Aber fuer dich kommt dieser patch direkt nicht in frage: weil das isdn stuff ist im gigaset tarball. Oder ich irre mich. Sieh mal nach in den gigaset headers, also im source, ob gigaset source braucht irgendwelche isdn headers aus dem kernel. 

Ok, ich hoffe das du mich verstanden hast. 

Ok, kann du die gigaset modules loaden? Wie verlaeuft die kompilation von gigsat modules? Was sagt dmesg? 

Es kann sein, das gigaset source aus dem cvs nur fuer 2.4'er kernels ist?

----------

## wiener

was bedeutet der patch geht mit devfs nicht?

devfs wird doch von gentoo benötigt, oder?

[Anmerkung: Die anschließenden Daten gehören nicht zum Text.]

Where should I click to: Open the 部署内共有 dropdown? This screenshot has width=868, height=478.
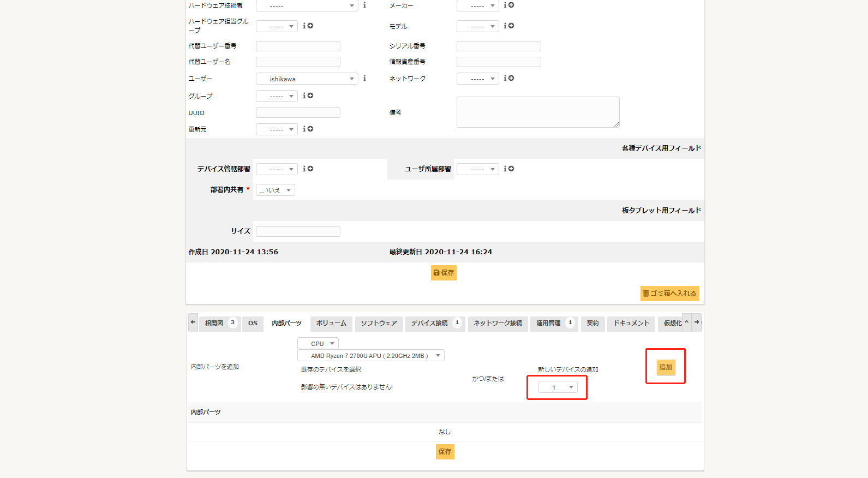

kann man die beiden dann nicht gemeinsam *laufen* lassen?

----------

## alo-alo

Ueber devfs habe ich isdn4linux liste gelesen und da sagte Karsten, das er die devfs unterstuetzung weckschemist. Naemlich er benoetigt nicht devfs. Ich habe es selbst probiert und ging nicht. Deshalb bin ich auf udev umgestiegen.

----------

## Tuna

nur um vielleicht anderen den fehler zu ersparen. ich musste bei mir mit isdnctrl noch eine EAZ setzen. eine vernünftige fehlermeldung hätte echt geholfen ;-)

----------